In the episode, the boys try to lose their baseball games on purpose so that they can enjoy the summer playing video games rather than deal with baseball. Meanwhile, Randy trains to fight the other fathers at the games.

==Plot==
None of the boys playing for the South Park Little League Baseball team enjoy the sport at all. They find it boring and only play because of their parents' enthusiasm for it. When they win their final game, the whole team is overjoyed at first, believing that the season is over and they can now enjoy the summer. However, to their horror, the boys discover that since they have finished first in their division, they must participate in the postseason tournament. At a "celebration" meal, the boys discuss plans to lose on purpose without getting in trouble with their parents.

During the playoffs, the boys learn that the other teams also want to lose and have actually trained to lose games. The South Park team ends up winning again and again against opponents whose efforts at throwing games are more successful, and they reach the state championship against Denver. If they win, the South Park team will have to spend their entire summer playing baseball on the national circuit.

Meanwhile, Stan's father, Randy, has taken up trash-talking as a hobby, getting drunk and acting obnoxiously at the games in order to start fights with the fathers of other teams' players. This behavior leads to him being arrested many times. While training to be the best fighter he can be, Randy becomes terrified after meeting the Denver Little League team's "Bat Dad" (Diedrich Bader), who wears a purple Batman cowl and cape, and who is both heavier and more misbehaved than Randy. As a result, Randy decides not to attend the championship game in fear that he is not good enough.

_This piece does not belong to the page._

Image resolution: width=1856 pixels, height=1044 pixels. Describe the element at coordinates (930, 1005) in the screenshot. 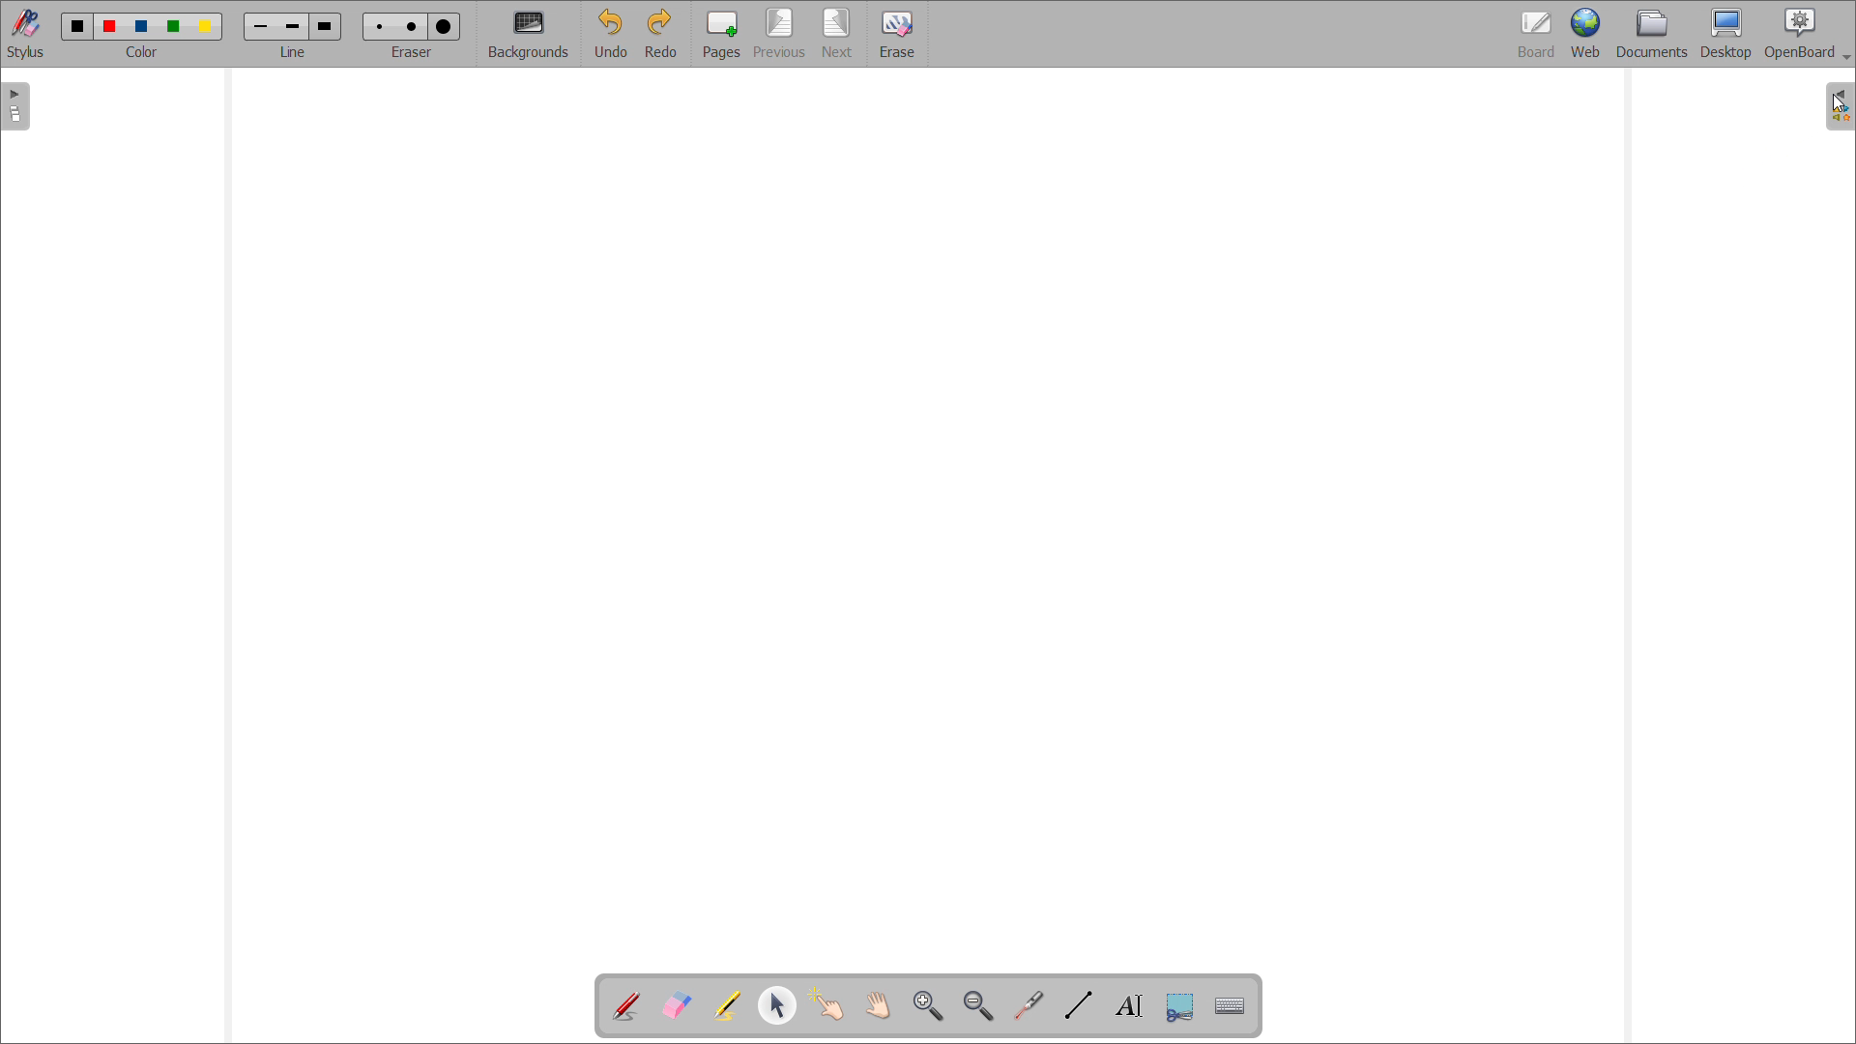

The game is played at Coors Field; like South Park's other opponents, the Denver team does not want to win either. The boys have drafted Kyle's nerdy cousin Kyle Schwartz, who is terrible at all sports, in the hope of ruining their chances to win. However, the Denver team is the best yet at intentionally losing; they can even bat themselves out by hitting the ball directly into an outfielder's glove. Just as the South Park team find themselves on the verge of winning, Randy appears in the stands and provokes a fight with Bat Dad that spills onto the field; the officials warn the two fathers that the next one who fights will get his team disqualified. Though Randy gets knocked down, the boys' cheering, combined with a hallucination of a crowd including Mickey Goldmill and Sharon (who has been critical of Randy's hooliganism throughout the episode) cheering him on, inspires him to stand up and continue fighting before finally knocking out Bat Dad. This results in the South Park team's disqualification and Denver's victory by default. Randy feels dejected at having cost the South Park team the championship as he is placed under arrest, but Stan lifts Randy's spirits by thanking him for doing so. Randy ends the episode leaping for joy while under police custody.

==Production==
The episode's idea originally came from series co-creators Trey Parker and Matt Stone thinking that the children of South Park would look cute in baseball uniforms. Parker and Stone also were not fans of baseball themselves so it made sense to have the boys hate baseball. The choice to go ahead with a baseball-themed episode did create some problems animation-wise, however, as most of the children look nearly identical wearing the same uniforms. A lot of time was spent on ensuring that each character was distinguishable from each other. For example, Butters Stotch and Stan Marsh look identical with the same attire. To rectify this, Stan's hair is more prominent than Butters' and Butters has a speaking line early. Additionally, Kenny appears with his hat slightly covering his face, making this one of Kenny's most visible episodes. The episode's plot was originally going to be used in Best Friends Forever but was put on hold when they came up with an episode based on the Terri Schiavo case instead.

According to the DVD commentary, "this was a really, really hard episode to do" because sports episodes in general are not easy but also because the teams are trying to lose. Because they are trying to lose on purpose, new rules are needed which makes it different from any actual sport. However, the character of Bat Dad made it easier for Parker and Stone, as if it got too difficult, they could cut to Bat Dad.